Crater had recently returned from a Maine vacation when, on August 3, he made two unexplained trips to his law office, withdrawing $5,150 in cash and removing files and papers. The nature of those documents was never established. Investigators later learned he had cashed checks totaling around $7,000 in the weeks before his disappearance — suggesting preparation. He had also been embroiled in the Tammany Hall political corruption machine that dominated New York politics, and there were suggestions of connections to organized crime and a missing witness in a corruption investigation.
His wife delayed reporting him missing for a full month, telling police she initially expected him to return. By the time the investigation began in earnest, critical trails had gone cold. A state legislative investigation in 1930 exposed widespread corruption in the New York judiciary, part of the web that Crater was enmeshed in, but produced no answers about his fate.
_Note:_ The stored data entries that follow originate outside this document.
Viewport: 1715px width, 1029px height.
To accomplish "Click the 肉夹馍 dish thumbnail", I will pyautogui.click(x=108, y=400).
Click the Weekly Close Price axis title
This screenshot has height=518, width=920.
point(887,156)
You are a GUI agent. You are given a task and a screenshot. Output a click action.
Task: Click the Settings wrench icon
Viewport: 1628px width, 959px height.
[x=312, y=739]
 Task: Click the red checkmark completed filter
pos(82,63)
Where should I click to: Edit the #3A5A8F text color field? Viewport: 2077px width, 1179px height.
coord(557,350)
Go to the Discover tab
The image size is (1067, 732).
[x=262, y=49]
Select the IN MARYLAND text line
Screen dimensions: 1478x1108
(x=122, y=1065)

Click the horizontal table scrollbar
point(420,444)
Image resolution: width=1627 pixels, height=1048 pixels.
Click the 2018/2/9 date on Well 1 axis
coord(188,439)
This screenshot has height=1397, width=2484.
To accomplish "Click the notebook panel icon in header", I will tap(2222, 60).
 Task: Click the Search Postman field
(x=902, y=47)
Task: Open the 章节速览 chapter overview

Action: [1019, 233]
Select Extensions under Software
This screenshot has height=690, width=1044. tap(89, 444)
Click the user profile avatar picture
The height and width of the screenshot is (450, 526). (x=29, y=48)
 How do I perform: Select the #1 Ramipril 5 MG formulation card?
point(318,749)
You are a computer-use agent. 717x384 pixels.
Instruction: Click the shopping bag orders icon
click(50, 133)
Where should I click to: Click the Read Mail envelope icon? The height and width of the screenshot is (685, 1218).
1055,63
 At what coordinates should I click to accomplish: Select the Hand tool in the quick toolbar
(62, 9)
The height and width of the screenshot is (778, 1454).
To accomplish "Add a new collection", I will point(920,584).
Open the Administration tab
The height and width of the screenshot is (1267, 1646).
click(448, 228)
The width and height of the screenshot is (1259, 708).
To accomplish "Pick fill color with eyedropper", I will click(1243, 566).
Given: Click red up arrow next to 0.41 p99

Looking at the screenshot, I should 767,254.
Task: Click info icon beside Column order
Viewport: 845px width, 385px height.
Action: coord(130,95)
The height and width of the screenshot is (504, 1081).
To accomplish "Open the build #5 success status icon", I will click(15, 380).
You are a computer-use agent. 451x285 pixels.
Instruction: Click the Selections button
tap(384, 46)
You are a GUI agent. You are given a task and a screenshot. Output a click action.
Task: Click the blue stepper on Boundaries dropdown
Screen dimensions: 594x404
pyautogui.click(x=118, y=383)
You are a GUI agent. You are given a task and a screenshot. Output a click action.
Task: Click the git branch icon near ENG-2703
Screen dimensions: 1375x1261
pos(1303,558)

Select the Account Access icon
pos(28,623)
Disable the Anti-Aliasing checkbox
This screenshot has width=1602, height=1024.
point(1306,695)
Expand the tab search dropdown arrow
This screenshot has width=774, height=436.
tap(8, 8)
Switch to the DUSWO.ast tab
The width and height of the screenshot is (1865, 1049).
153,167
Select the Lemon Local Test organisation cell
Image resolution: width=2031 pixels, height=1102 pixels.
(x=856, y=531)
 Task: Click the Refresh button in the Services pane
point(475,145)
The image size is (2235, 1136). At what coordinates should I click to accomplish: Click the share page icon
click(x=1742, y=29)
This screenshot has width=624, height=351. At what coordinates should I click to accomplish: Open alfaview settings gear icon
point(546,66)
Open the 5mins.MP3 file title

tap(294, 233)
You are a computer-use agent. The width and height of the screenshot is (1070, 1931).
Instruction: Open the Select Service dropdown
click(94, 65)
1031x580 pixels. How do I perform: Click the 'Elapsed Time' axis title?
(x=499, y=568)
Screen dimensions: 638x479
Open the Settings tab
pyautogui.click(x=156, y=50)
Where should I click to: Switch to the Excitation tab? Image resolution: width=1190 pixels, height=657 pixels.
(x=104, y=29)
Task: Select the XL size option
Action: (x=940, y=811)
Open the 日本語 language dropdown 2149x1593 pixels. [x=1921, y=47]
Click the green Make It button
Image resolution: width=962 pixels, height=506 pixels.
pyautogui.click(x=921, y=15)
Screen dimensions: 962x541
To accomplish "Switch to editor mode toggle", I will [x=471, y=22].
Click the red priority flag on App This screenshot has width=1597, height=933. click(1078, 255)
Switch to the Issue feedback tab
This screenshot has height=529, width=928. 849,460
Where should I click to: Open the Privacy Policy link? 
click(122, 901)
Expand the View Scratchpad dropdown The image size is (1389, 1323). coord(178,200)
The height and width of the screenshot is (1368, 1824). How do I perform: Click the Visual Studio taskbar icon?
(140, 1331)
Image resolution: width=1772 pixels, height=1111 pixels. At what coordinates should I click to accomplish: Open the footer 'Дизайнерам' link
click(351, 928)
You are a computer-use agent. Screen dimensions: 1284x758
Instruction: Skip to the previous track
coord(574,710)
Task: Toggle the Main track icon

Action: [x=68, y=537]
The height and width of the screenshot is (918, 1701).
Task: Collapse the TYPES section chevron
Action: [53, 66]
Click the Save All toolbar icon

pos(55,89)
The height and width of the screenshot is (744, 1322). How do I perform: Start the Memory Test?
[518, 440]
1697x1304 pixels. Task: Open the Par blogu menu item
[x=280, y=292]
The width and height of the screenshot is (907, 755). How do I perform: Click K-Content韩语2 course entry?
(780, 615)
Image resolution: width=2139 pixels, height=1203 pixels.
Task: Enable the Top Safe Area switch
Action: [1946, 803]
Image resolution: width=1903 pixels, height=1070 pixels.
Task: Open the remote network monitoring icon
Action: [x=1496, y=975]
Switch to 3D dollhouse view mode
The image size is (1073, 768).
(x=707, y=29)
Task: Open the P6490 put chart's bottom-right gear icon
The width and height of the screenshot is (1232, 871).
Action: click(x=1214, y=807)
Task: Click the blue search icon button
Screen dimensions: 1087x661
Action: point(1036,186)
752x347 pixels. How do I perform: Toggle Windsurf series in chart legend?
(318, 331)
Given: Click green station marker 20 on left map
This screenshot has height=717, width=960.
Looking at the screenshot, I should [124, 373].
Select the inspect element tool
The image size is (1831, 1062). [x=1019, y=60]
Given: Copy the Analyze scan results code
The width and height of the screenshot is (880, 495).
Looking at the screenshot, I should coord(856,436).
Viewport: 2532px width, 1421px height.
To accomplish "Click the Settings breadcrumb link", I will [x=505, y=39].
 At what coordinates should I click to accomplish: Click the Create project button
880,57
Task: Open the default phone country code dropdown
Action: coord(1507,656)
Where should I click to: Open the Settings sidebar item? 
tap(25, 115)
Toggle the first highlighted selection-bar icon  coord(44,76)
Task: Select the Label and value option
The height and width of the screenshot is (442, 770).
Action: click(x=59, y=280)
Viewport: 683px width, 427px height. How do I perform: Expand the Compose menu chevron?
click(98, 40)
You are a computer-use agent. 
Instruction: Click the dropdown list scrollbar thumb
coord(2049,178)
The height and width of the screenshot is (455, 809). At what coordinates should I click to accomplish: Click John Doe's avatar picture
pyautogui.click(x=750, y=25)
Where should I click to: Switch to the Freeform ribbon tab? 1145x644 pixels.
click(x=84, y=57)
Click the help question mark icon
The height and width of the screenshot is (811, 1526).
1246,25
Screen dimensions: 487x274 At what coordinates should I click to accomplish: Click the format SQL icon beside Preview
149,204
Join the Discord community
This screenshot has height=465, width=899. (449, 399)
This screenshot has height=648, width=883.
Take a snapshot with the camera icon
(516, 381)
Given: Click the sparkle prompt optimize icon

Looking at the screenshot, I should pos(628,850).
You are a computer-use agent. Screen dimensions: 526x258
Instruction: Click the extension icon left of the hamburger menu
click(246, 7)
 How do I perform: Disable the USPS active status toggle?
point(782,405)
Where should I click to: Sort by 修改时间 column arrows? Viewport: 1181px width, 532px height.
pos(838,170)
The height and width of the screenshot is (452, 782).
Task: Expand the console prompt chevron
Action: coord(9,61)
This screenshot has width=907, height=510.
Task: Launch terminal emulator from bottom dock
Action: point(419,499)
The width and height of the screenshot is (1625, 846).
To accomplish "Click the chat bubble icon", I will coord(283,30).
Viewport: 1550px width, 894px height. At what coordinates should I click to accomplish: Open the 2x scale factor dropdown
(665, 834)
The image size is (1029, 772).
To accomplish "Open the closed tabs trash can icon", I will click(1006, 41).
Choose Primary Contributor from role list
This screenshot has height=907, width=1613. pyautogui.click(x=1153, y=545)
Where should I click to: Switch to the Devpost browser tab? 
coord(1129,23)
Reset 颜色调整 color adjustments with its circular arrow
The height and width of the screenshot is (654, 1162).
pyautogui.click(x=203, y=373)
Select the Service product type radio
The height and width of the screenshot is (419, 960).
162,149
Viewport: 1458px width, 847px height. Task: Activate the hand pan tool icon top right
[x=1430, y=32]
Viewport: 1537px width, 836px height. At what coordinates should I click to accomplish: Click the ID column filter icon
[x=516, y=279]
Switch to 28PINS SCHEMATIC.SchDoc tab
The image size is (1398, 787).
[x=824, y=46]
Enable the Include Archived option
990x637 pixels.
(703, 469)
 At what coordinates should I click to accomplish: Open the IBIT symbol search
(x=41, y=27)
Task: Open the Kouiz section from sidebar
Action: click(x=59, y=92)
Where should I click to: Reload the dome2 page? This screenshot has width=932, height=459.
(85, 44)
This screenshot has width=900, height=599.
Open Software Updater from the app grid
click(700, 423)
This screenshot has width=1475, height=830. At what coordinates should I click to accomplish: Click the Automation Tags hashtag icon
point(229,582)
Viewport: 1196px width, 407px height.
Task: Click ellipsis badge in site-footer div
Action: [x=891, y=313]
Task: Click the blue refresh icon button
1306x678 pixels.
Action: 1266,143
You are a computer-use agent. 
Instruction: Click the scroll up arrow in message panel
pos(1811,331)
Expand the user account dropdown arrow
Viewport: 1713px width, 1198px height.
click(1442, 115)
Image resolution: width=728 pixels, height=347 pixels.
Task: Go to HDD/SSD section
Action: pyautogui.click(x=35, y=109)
He was officially declared dead in 1939 at his wife's request.
In 2005, an elderly Queens woman died and left a note claiming that her late husband — a police officer — and his friend had murdered Crater on behalf of a Coney Island nightclub owner, and that the body was buried under what was then the boardwalk. Investigation of the alleged burial site was inconclusive. Joseph Crater gave his name to American slang — "to pull a Crater" once meant to vanish without explanation — and his case remains a defining mystery of the Jazz Age.